Referring to China’s counter-propaganda moves on Covid-19 pandemic, he says: “Recently, Chinese propaganda persuaded so many Americans that a US soldier had brought the coronavirus to Wuhan—as opposed to Wuhan sending the virus to the rest of the world (a complete fabrication by the CCP) that this soldier and her family needed a personal security detail to protect them from death threats. This situation occurred in Maryland.” One shudders to think what would have happened if one of hundreds of Indian scholars studying in Wuhan had been put through a similar situation.
The US Justice Department had been keeping a watch on the activities of China Daily, the State-owned daily, in the country. In the midst of growing concerns about the Chinese use of US media for grey propaganda, documents filed by China Daily with the Justice Department revealed that the China’s State-owned newspaper had paid $19 million to American media in the last four years.
The list included prestigious newspapers and journals—The Wall Street Journal ($6 million), The Washington Post ($4.5 million), Foreign Policy Journal ($240,000), The New York Times ($50,000) and CQ-Roll Call ($76,000). China Daily spent $11 million in advertising in prominent US newspapers in addition to paying $7.6 million to six prominent dailies, including the Chicago Tribune, Los Angeles Times and The Boston Globe for printing its own paper. Los Angeles Times was reported to have received $657, 523 for printing services. In 2018, both The New York Times and The Washington Post published a sponsored news item titled, “Belt and Road align with African nations”.
In a democracy, apparently there is nothing wrong in publishing paid advertorials from any source. Media does it all the time. And this is what The Hindu, one of the highly respected newspapers in the country, did. In the thick of the India-China armed forces’ eyeball-to-eyeball confrontation, it published in its print edition on October 1 a full-page advertorial on China’s national day, lauding China’s achievements. The same privilege would not be extended to India, if it wants to publish its write-ups in Beijing. So, it is for responsible newspapers to take a call on publishing such advertorials because in a democracy, unlike in China, they are the masters of what they choose to tell the people.

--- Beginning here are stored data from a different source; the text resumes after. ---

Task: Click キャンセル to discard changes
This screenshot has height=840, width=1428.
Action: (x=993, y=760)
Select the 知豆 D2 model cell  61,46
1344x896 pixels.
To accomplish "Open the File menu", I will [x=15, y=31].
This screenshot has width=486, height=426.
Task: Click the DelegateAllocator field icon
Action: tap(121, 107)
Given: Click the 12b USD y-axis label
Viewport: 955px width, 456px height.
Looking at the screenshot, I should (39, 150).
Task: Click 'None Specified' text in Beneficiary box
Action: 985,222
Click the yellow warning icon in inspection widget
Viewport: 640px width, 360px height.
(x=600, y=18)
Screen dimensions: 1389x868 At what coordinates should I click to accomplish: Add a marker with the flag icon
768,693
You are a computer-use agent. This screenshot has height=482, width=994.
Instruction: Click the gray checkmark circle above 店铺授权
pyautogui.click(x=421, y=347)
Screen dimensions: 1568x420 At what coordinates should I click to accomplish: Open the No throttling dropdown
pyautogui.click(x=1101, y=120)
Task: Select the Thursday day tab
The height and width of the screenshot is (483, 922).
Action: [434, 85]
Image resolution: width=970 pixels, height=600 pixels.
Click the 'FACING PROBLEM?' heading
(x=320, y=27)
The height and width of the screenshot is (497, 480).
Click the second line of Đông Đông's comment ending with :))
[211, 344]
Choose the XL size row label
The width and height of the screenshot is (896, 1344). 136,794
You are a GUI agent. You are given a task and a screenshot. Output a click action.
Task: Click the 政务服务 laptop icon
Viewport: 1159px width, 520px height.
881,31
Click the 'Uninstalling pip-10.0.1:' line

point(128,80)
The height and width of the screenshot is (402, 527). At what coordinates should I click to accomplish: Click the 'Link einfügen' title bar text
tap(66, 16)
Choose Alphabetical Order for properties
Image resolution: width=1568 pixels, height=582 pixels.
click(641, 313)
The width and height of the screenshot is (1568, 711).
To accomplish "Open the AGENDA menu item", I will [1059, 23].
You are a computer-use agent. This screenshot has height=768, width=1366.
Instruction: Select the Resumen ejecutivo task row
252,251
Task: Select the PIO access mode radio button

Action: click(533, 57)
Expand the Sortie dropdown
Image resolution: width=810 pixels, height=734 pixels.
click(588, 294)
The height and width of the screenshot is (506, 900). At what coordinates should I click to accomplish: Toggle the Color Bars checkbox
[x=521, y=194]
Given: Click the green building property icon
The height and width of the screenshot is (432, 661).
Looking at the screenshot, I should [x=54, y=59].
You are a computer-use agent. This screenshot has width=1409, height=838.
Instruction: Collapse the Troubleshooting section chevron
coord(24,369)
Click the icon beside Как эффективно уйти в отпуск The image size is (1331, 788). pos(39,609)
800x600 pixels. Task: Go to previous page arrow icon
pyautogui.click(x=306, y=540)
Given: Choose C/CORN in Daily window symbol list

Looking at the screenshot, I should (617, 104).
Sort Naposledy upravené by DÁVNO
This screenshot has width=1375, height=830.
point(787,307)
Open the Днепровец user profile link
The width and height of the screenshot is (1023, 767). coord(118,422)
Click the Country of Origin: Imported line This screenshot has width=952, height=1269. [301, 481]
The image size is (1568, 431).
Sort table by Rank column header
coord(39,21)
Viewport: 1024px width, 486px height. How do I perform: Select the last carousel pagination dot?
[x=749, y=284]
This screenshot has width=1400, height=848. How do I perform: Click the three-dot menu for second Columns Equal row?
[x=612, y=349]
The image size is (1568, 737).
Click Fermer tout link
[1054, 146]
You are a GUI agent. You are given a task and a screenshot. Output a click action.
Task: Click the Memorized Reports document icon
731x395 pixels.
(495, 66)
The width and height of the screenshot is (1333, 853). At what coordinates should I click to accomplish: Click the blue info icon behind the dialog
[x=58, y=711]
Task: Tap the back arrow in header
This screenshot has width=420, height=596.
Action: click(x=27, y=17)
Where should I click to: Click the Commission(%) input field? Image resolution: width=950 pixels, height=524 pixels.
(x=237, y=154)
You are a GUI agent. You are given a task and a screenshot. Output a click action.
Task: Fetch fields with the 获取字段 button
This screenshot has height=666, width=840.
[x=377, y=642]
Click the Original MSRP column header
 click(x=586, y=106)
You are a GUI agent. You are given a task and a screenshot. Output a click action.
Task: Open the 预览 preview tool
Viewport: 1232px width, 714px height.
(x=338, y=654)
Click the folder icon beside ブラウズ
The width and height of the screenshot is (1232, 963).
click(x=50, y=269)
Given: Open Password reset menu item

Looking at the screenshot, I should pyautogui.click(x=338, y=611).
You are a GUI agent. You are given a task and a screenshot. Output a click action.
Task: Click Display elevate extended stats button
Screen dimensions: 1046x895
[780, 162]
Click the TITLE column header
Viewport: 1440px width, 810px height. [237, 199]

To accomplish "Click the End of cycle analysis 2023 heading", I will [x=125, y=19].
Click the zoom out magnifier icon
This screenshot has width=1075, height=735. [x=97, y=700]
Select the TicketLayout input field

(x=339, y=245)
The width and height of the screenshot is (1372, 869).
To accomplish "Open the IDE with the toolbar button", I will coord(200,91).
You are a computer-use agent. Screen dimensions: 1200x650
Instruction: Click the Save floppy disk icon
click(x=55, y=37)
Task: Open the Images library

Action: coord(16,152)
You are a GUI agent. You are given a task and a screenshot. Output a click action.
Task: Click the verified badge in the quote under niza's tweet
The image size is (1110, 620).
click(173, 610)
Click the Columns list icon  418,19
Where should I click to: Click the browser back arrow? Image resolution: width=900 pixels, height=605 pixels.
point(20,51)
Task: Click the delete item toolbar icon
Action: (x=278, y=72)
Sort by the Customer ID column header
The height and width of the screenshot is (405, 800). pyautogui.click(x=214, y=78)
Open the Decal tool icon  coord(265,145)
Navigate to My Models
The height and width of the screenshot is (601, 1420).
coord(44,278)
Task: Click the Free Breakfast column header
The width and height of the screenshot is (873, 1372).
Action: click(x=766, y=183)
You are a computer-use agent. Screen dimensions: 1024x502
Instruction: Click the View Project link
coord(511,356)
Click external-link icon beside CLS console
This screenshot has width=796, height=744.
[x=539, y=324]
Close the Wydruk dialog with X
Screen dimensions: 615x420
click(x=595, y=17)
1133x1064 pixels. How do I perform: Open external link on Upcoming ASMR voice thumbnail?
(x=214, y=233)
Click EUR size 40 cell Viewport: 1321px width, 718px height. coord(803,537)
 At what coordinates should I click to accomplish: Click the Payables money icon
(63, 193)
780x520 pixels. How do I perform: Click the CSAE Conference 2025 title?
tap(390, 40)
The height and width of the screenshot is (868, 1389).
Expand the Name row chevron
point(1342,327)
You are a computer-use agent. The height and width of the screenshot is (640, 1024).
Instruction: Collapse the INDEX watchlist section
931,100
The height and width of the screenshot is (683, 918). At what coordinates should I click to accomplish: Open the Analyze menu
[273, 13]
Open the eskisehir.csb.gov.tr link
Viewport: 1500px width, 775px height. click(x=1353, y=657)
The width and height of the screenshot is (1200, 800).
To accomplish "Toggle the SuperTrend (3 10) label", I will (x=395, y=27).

Tailpiece: Nearer home, since the “golden week” holiday for National Day began, the PLA’s Tibet military region has posted several videos of high-altitude training involving the mobilisation of armoured troop carriers, tanks and personnel on its official Weibo account. In the latest video, PLA troops on a border patrol are seen sharing moon cakes, a traditional pastry, in Ngari prefecture, in the westernmost part of Tibet, in “disputed border” zones. Holding a Chinese flag, troops shout: “I am here to protect the border! To the country, and to the people, please do not worry!” In fact, it is a counter narrative of the Chinese propaganda to a video from China that surfaced some time back. It showed newly-trained young PLA soldiers crying on being sent to the Indian border region in Tibet, which was gleefully splashed across Indian media.